### Exercise directions
Format the rows below as a numbered list, skipping blank lines and omitting the pictures.

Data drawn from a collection
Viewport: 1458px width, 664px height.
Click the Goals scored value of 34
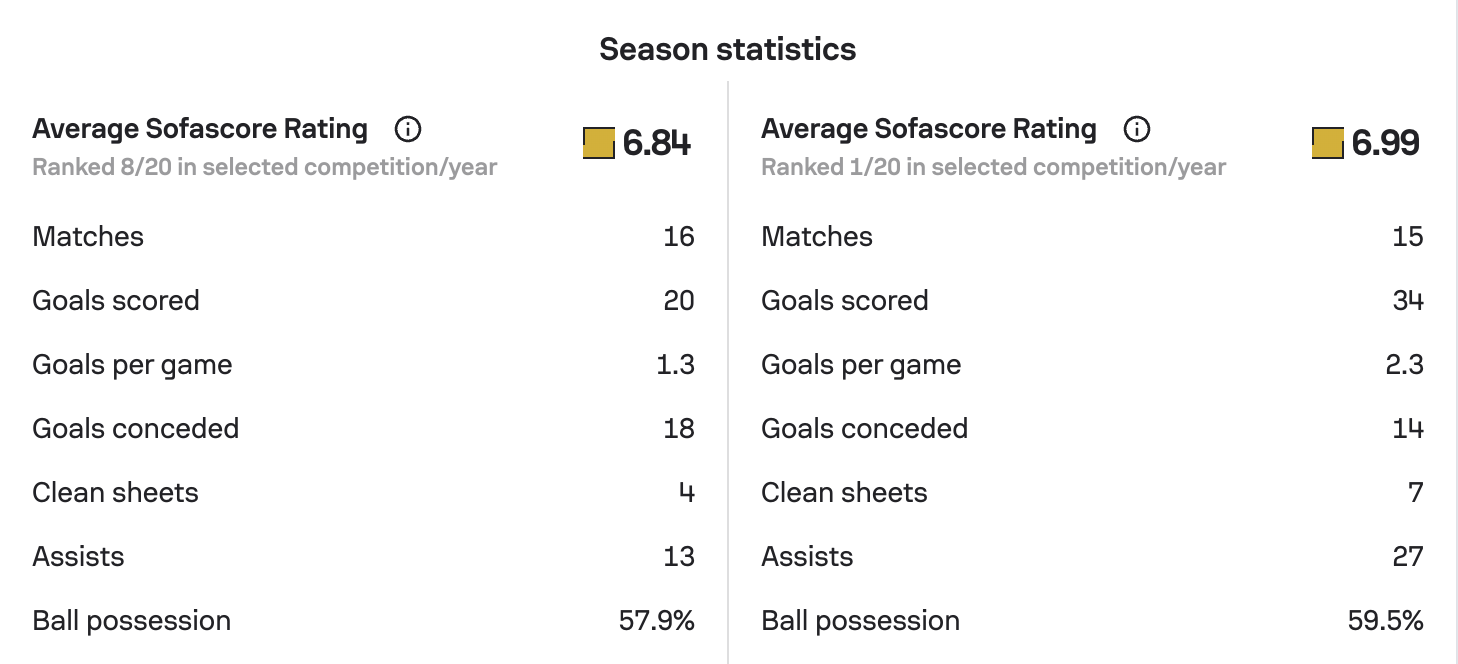pyautogui.click(x=1408, y=301)
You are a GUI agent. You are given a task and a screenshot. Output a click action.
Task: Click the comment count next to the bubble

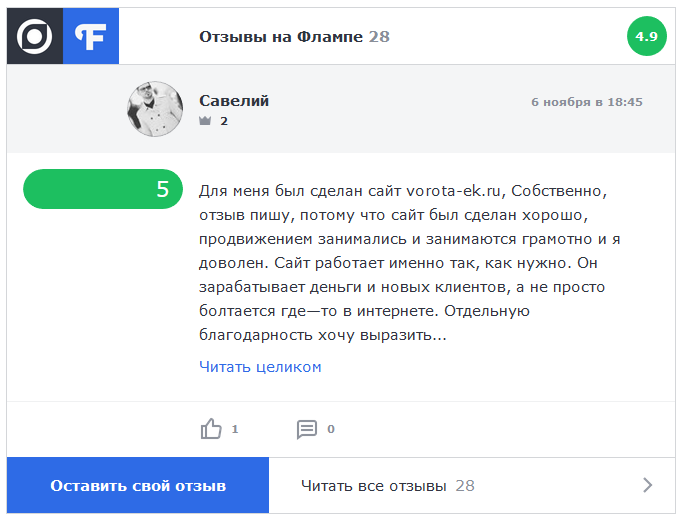[331, 429]
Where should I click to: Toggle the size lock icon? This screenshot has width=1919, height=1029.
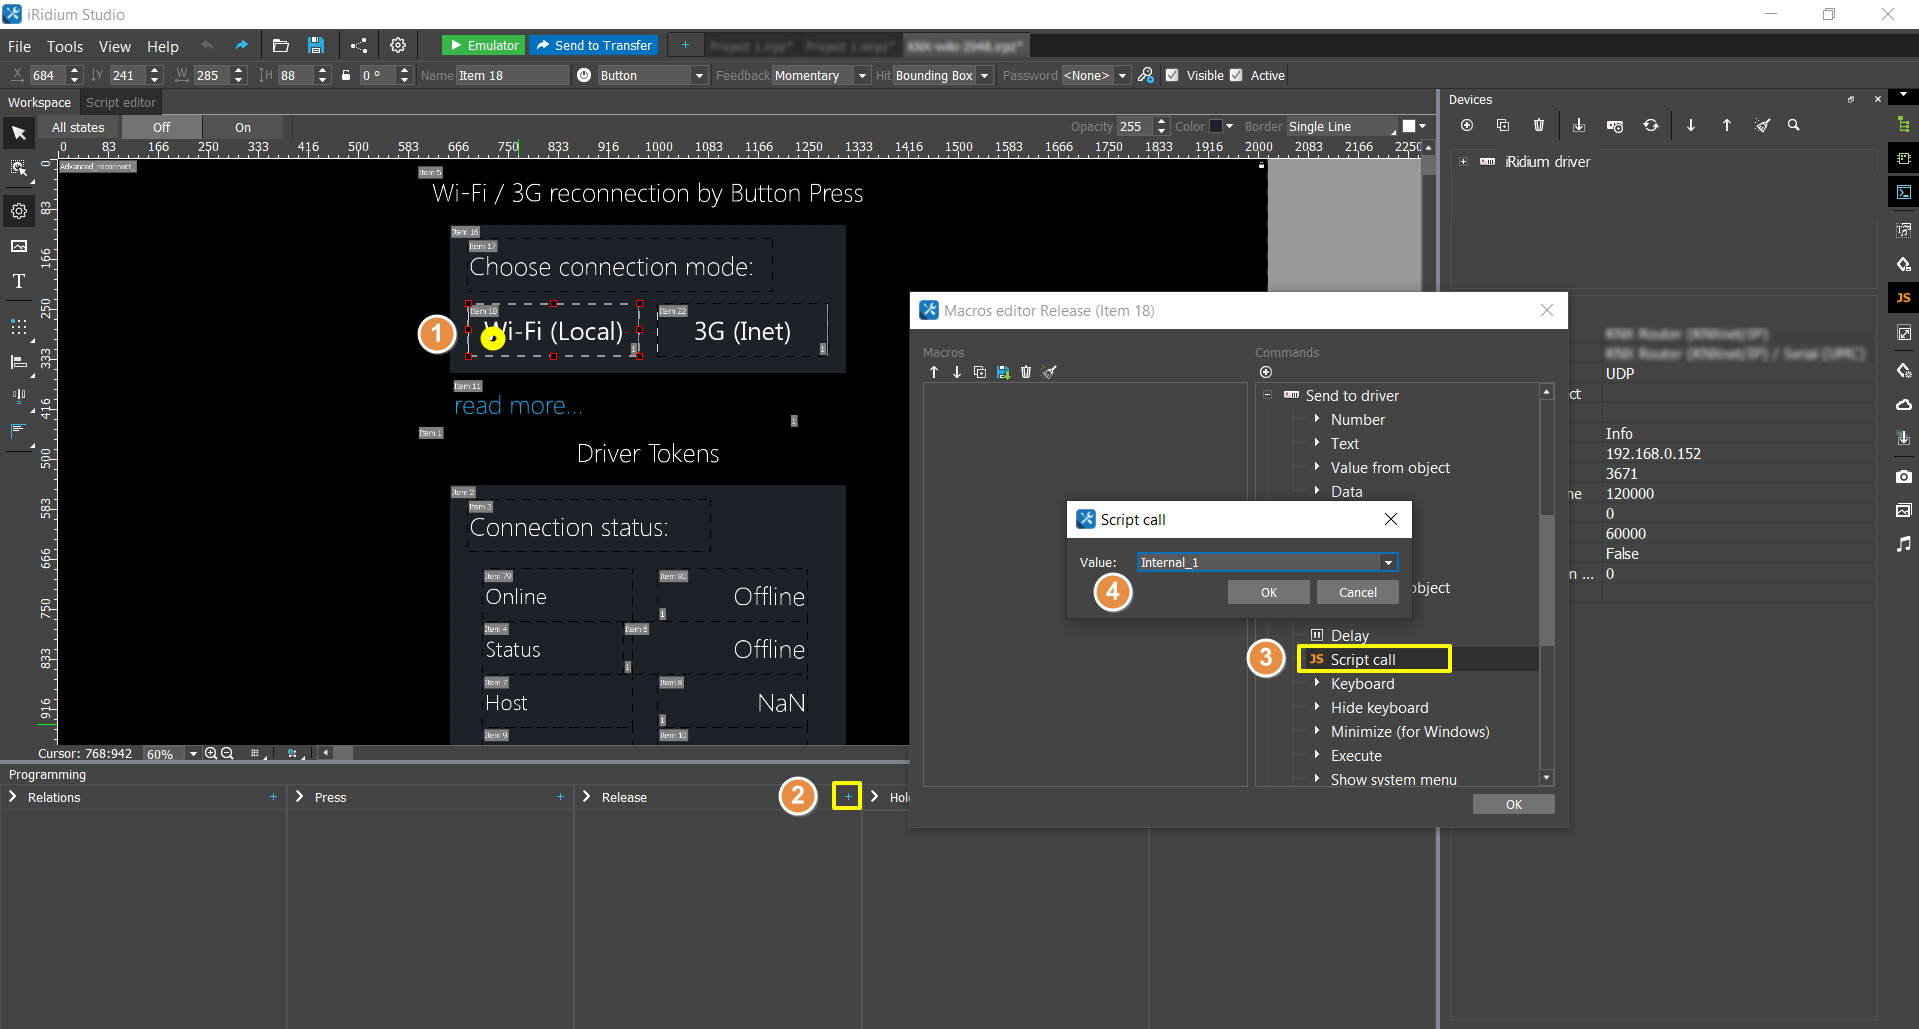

### Right answer
1. Viewport: 1458px width, 664px height.
2. Click the Goals scored value of 34
3. pyautogui.click(x=1408, y=301)
4. You are a GUI agent. You are given a task and a screenshot. Output a click action.
5. Task: Click the comment count next to the bubble
6. [331, 429]
7. Where should I click to: Toggle the size lock icon? This screenshot has width=1919, height=1029.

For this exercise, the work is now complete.